In the case of light, instead of changing pitch, it changes color. Objects moving away will have longer wavelengths of light, shifting towards the red part of the spectrum.
Objects moving towards you have shorter wavelengths and are shifted to the blue part of the spectrum.
Because stars are made of hydrogen, remember back to my previous episode on stars, we know the exact spectrum given off by hydrogen when it glows. By looking at the hydrogen spectrum, you can see how much it was shifted and measure its velocity.
Hubble’s law states the velocity of a galaxy equals its distance times a constant. That constant is known as the Hubble Constant.
The units of the Hubble Constant are kilometers per second per megaparsec. So, for every million parsecs a galaxy is away, it will be traveling a set number of kilometers per second faster.
The current best estimate for the Hubble Constant is 67 kilometers per second per megaparsec.
You might have noticed that kilometers and megaparsecs are both units of distance, and they would actually cancel each other out if you convert megaparsecs to kilometers, leaving the actual unit of the constant as the reciprocal of seconds. Seconds being a unit of time.
So far, all I’ve been doing is talking about measuring distances, but at the beginning of the episode, I was talking about the age of the universe.

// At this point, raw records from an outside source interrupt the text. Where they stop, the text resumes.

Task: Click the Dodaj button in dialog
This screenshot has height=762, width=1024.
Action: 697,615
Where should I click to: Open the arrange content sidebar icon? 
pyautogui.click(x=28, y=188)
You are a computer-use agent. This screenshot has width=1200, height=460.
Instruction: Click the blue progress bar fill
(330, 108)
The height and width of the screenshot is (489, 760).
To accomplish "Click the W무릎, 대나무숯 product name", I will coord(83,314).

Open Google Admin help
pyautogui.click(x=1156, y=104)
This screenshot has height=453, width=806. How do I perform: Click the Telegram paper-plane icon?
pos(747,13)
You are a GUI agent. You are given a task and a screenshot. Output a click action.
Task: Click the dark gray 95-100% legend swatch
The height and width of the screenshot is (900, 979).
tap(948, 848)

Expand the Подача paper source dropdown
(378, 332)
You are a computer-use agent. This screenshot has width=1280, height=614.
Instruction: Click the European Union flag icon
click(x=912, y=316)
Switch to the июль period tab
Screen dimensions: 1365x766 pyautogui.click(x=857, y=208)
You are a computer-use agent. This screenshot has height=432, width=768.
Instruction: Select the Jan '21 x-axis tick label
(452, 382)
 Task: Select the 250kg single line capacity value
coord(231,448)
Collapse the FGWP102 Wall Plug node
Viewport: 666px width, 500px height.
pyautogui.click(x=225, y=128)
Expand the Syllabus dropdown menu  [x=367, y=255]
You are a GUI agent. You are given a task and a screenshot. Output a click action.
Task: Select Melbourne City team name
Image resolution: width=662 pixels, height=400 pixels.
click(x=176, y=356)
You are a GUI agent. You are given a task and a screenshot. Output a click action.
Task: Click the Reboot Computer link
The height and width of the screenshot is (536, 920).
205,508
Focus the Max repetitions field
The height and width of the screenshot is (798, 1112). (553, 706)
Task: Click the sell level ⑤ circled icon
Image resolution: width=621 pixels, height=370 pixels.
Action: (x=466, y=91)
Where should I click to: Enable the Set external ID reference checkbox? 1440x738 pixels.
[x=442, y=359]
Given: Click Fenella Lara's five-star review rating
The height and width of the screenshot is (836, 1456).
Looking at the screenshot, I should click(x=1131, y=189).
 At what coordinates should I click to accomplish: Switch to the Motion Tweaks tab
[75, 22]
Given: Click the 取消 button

This is the point where they come together.
Do a little bit of algebra moving the variables around, and you get a value expressed as a unit of time.
That time is the age of the universe.
A great deal of time and effort has been put into getting better and better values for the Hubble Constant. The most recent effort, called the Planck Collaboration, measured the Cosmic Microwave Background radiation to get a measurement.
The value they came up with gave an age of the universe of 13.787±0.020.
There have been other estimates as well, and they are all within about 30 million years of each other.
This value has been refined over the years, and I would expect it to get refined even further as more advanced telescopes come online.
All the methods I’ve mentioned for determining astronomical distances get more accurate the closer the object is to Earth, which should be expected.
So, whether or not you realize it, the size of the universe is intrinsically tied up to the age of the universe. It is all due to Hubble’s Law which is one of the most elegant equations in all of science.
So the next time you hear something on the news about an astronomical discovery billions of light years away, know that there is a method to the madness, and there are techniques developed over the last century which can measure both the size and age of the universe.
The executive producer is Darcy Adams.
The associate producers are Thor Thomsen and Peter Bennett.
Today’s review comes from listener IrishEnglishTeacher over at Podcast Republic. They write:
I teach ESL and often recommend the podcast to my students. I would like to point out that in Ireland, we still use “ye” to distinguish between you singular and plural, and the accusative (object pronoun) is her, not she. I am a member of the completionist club. Keep up the good work.
Thanks, IrishEnglishTeacher! In the course of researching the episode on Shakespearian English, I did come across the fact that in Yorkshire, they do use a form of Thou, as do some Quakers who speak in a dialect called plain speak.
However, I didn’t come across anything about the Irish use of Ye, which is really interesting. I never heard it in my various trips to Ireland, but then again, I wasn’t really in a situation where Ye would have been used.